TO DO: Convert the records below into a JSON list of strings, one string per line, leaving out any blank lines.

Interface element records

'''

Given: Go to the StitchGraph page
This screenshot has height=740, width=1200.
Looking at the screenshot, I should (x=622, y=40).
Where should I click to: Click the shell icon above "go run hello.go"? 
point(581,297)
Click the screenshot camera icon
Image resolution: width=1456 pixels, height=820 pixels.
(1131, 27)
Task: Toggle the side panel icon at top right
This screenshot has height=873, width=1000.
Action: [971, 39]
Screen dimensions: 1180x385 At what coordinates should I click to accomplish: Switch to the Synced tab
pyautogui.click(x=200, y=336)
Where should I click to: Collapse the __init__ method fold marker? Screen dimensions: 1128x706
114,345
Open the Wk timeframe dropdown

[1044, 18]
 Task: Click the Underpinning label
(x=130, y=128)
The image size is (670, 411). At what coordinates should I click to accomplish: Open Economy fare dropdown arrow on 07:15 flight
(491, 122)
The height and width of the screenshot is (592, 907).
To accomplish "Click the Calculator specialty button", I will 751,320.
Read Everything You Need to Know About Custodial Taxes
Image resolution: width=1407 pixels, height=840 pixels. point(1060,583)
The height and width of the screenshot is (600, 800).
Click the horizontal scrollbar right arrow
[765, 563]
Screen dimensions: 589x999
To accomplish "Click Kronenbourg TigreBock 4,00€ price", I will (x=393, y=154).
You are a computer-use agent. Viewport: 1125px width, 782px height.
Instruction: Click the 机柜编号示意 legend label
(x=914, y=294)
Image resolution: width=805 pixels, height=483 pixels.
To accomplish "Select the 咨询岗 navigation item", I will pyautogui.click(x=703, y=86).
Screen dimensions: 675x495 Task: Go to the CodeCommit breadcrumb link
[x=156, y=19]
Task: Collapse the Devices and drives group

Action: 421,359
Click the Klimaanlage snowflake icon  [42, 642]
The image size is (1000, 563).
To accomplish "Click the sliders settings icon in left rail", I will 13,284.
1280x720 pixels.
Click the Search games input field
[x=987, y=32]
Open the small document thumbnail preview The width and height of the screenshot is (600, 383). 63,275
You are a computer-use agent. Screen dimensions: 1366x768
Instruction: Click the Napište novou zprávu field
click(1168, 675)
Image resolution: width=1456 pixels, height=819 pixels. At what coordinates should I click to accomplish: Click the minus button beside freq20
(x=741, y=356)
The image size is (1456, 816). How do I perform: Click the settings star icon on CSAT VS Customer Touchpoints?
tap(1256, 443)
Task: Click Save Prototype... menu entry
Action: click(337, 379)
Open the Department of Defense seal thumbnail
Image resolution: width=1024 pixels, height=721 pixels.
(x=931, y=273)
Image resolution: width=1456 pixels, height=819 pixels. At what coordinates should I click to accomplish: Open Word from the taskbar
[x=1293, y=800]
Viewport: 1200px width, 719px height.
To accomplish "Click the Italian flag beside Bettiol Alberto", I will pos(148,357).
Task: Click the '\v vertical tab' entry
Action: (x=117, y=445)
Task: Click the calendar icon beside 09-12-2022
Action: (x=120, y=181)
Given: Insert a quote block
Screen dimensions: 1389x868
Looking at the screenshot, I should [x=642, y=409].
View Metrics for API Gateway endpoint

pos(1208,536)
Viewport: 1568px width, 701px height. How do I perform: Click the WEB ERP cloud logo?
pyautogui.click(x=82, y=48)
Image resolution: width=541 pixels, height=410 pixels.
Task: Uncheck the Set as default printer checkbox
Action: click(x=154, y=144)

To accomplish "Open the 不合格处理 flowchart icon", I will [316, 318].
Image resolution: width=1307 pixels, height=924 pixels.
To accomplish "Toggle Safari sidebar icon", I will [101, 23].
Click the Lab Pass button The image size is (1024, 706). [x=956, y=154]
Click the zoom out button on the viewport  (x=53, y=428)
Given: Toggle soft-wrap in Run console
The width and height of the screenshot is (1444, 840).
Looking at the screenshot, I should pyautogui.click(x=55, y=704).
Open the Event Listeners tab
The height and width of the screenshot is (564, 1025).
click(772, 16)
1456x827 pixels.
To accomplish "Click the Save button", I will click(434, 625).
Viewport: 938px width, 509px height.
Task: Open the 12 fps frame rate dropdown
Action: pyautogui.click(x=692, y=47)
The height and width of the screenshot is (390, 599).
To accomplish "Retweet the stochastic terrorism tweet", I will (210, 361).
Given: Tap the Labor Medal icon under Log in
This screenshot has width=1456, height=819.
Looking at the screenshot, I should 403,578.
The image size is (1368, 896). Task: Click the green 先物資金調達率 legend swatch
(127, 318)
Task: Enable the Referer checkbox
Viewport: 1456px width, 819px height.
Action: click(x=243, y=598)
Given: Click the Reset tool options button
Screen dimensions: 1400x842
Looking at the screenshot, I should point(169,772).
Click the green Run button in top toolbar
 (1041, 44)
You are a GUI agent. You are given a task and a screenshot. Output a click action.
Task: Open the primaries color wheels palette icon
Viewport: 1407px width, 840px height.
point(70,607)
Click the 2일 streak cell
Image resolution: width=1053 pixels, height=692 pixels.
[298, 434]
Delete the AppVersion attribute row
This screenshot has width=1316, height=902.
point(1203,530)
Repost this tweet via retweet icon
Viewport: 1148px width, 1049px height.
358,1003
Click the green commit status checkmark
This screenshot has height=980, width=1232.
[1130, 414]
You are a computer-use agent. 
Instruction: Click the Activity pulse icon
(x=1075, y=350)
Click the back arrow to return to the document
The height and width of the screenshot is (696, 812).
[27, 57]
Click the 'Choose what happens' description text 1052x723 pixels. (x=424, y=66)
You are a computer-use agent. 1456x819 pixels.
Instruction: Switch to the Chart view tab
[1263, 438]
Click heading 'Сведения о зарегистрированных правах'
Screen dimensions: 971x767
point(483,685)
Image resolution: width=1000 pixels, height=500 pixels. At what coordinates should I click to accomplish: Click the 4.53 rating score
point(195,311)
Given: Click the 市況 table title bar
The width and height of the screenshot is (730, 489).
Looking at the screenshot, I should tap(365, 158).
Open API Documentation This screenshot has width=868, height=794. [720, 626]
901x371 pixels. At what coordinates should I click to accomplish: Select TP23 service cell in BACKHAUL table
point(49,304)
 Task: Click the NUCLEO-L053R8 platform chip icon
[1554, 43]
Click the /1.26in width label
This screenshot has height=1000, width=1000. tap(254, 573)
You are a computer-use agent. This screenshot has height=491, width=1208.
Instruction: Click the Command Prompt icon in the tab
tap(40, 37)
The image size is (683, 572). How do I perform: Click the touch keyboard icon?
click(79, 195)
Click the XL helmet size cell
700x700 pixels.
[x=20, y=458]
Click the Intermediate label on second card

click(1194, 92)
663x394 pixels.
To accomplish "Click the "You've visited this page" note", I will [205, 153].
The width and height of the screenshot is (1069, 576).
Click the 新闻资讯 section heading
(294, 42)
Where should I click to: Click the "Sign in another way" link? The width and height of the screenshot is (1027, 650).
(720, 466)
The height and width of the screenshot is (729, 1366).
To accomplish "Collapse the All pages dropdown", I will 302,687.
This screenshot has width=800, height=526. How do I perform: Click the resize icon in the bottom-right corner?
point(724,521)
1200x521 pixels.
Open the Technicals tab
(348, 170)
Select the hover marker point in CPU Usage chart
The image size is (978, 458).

'''

WRITTEN SOLUTION:
[
  "Given: Go to the StitchGraph page",
  "This screenshot has height=740, width=1200.",
  "Looking at the screenshot, I should (x=622, y=40).",
  "Where should I click to: Click the shell icon above \"go run hello.go\"? ",
  "point(581,297)",
  "Click the screenshot camera icon",
  "Image resolution: width=1456 pixels, height=820 pixels.",
  "(1131, 27)",
  "Task: Toggle the side panel icon at top right",
  "This screenshot has height=873, width=1000.",
  "Action: [971, 39]",
  "Screen dimensions: 1180x385 At what coordinates should I click to accomplish: Switch to the Synced tab",
  "pyautogui.click(x=200, y=336)",
  "Where should I click to: Collapse the __init__ method fold marker? Screen dimensions: 1128x706",
  "114,345",
  "Open the Wk timeframe dropdown",
  "[1044, 18]",
  " Task: Click the Underpinning label",
  "(x=130, y=128)",
  "The image size is (670, 411). At what coordinates should I click to accomplish: Open Economy fare dropdown arrow on 07:15 flight",
  "(491, 122)",
  "The height and width of the screenshot is (592, 907).",
  "To accomplish \"Click the Calculator specialty button\", I will 751,320.",
  "Read Everything You Need to Know About Custodial Taxes",
  "Image resolution: width=1407 pixels, height=840 pixels. point(1060,583)",
  "The height and width of the screenshot is (600, 800).",
  "Click the horizontal scrollbar right arrow",
  "[765, 563]",
  "Screen dimensions: 589x999",
  "To accomplish \"Click Kronenbourg TigreBock 4,00€ price\", I will (x=393, y=154).",
  "You are a computer-use agent. Viewport: 1125px width, 782px height.",
  "Instruction: Click the 机柜编号示意 legend label",
  "(x=914, y=294)",
  "Image resolution: width=805 pixels, height=483 pixels.",
  "To accomplish \"Select the 咨询岗 navigation item\", I will pyautogui.click(x=703, y=86).",
  "Screen dimensions: 675x495 Task: Go to the CodeCommit breadcrumb link",
  "[x=156, y=19]",
  "Task: Collapse the Devices and drives group",
  "Action: 421,359",
  "Click the Klimaanlage snowflake icon  [42, 642]",
  "The image size is (1000, 563).",
  "To accomplish \"Click the sliders settings icon in left rail\", I will 13,284.",
  "1280x720 pixels.",
  "Click the Search games input field",
  "[x=987, y=32]",
  "Open the small document thumbnail preview The width and height of the screenshot is (600, 383). 63,275",
  "You are a computer-use agent. Screen dimensions: 1366x768",
  "Instruction: Click the Napište novou zprávu field",
  "click(1168, 675)",
  "Image resolution: width=1456 pixels, height=819 pixels. At what coordinates should I click to accomplish: Click the minus button beside freq20",
  "(x=741, y=356)",
  "The image size is (1456, 816). How do I perform: Click the settings star icon on CSAT VS Customer Touchpoints?",
  "tap(1256, 443)",
  "Task: Click Save Prototype... menu entry",
  "Action: click(337, 379)",
  "Open the Department of Defense seal thumbnail",
  "Image resolution: width=1024 pixels, height=721 pixels.",
  "(x=931, y=273)",
  "Image resolution: width=1456 pixels, height=819 pixels. At what coordinates should I click to accomplish: Open Word from the taskbar",
  "[x=1293, y=800]",
  "Viewport: 1200px width, 719px height.",
  "To accomplish \"Click the Italian flag beside Bettiol Alberto\", I will pos(148,357).",
  "Task: Click the '\\v vertical tab' entry",
  "Action: (x=117, y=445)",
  "Task: Click the calendar icon beside 09-12-2022",
  "Action: (x=120, y=181)",
  "Given: Insert a quote block",
  "Screen dimensions: 1389x868",
  "Looking at the screenshot, I should [x=642, y=409].",
  "View Metrics for API Gateway endpoint",
  "pos(1208,536)",
  "Viewport: 1568px width, 701px height. How do I perform: Click the WEB ERP cloud logo?",
  "pyautogui.click(x=82, y=48)",
  "Image resolution: width=541 pixels, height=410 pixels.",
  "Task: Uncheck the Set as default printer checkbox",
  "Action: click(x=154, y=144)",
  "To accomplish \"Open the 不合格处理 flowchart icon\", I will [316, 318].",
  "Image resolution: width=1307 pixels, height=924 pixels.",
  "To accomplish \"Toggle Safari sidebar icon\", I will [101, 23].",
  "Click the Lab Pass button The image size is (1024, 706). [x=956, y=154]",
  "Click the zoom out button on the viewport  (x=53, y=428)",
  "Given: Toggle soft-wrap in Run console",
  "The width and height of the screenshot is (1444, 840).",
  "Looking at the screenshot, I should pyautogui.click(x=55, y=704).",
  "Open the Event Listeners tab",
  "The height and width of the screenshot is (564, 1025).",
  "click(772, 16)",
  "1456x827 pixels.",
  "To accomplish \"Click the Save button\", I will click(434, 625).",
  "Viewport: 938px width, 509px height.",
  "Task: Open the 12 fps frame rate dropdown",
  "Action: pyautogui.click(x=692, y=47)",
  "The height and width of the screenshot is (390, 599).",
  "To accomplish \"Retweet the stochastic terrorism tweet\", I will (210, 361).",
  "Given: Tap the Labor Medal icon under Log in",
  "This screenshot has width=1456, height=819.",
  "Looking at the screenshot, I should 403,578.",
  "The image size is (1368, 896). Task: Click the green 先物資金調達率 legend swatch",
  "(127, 318)",
  "Task: Enable the Referer checkbox",
  "Viewport: 1456px width, 819px height.",
  "Action: click(x=243, y=598)",
  "Given: Click the Reset tool options button",
  "Screen dimensions: 1400x842",
  "Looking at the screenshot, I should point(169,772).",
  "Click the green Run button in top toolbar",
  " (1041, 44)",
  "You are a GUI agent. You are given a task and a screenshot. Output a click action.",
  "Task: Open the primaries color wheels palette icon",
  "Viewport: 1407px width, 840px height.",
  "point(70,607)",
  "Click the 2일 streak cell",
  "Image resolution: width=1053 pixels, height=692 pixels.",
  "[298, 434]",
  "Delete the AppVersion attribute row",
  "This screenshot has width=1316, height=902.",
  "point(1203,530)",
  "Repost this tweet via retweet icon",
  "Viewport: 1148px width, 1049px height.",
  "358,1003",
  "Click the green commit status checkmark",
  "This screenshot has height=980, width=1232.",
  "[1130, 414]",
  "You are a computer-use agent. ",
  "Instruction: Click the Activity pulse icon",
  "(x=1075, y=350)",
  "Click the back arrow to return to the document",
  "The height and width of the screenshot is (696, 812).",
  "[27, 57]",
  "Click the 'Choose what happens' description text 1052x723 pixels. (x=424, y=66)",
  "You are a computer-use agent. 1456x819 pixels.",
  "Instruction: Switch to the Chart view tab",
  "[1263, 438]",
  "Click heading 'Сведения о зарегистрированных правах'",
  "Screen dimensions: 971x767",
  "point(483,685)",
  "Image resolution: width=1000 pixels, height=500 pixels. At what coordinates should I click to accomplish: Click the 4.53 rating score",
  "point(195,311)",
  "Given: Click the 市況 table title bar",
  "The width and height of the screenshot is (730, 489).",
  "Looking at the screenshot, I should tap(365, 158).",
  "Open API Documentation This screenshot has width=868, height=794. [720, 626]",
  "901x371 pixels. At what coordinates should I click to accomplish: Select TP23 service cell in BACKHAUL table",
  "point(49,304)",
  " Task: Click the NUCLEO-L053R8 platform chip icon",
  "[1554, 43]",
  "Click the /1.26in width label",
  "This screenshot has height=1000, width=1000. tap(254, 573)",
  "You are a computer-use agent. This screenshot has height=491, width=1208.",
  "Instruction: Click the Command Prompt icon in the tab",
  "tap(40, 37)",
  "The image size is (683, 572). How do I perform: Click the touch keyboard icon?",
  "click(79, 195)",
  "Click the XL helmet size cell",
  "700x700 pixels.",
  "[x=20, y=458]",
  "Click the Intermediate label on second card",
  "click(1194, 92)",
  "663x394 pixels.",
  "To accomplish \"Click the \"You've visited this page\" note\", I will [205, 153].",
  "The width and height of the screenshot is (1069, 576).",
  "Click the 新闻资讯 section heading",
  "(294, 42)",
  "Where should I click to: Click the \"Sign in another way\" link? The width and height of the screenshot is (1027, 650).",
  "(720, 466)",
  "The height and width of the screenshot is (729, 1366).",
  "To accomplish \"Collapse the All pages dropdown\", I will 302,687.",
  "This screenshot has width=800, height=526. How do I perform: Click the resize icon in the bottom-right corner?",
  "point(724,521)",
  "1200x521 pixels.",
  "Open the Technicals tab",
  "(348, 170)",
  "Select the hover marker point in CPU Usage chart",
  "The image size is (978, 458)."
]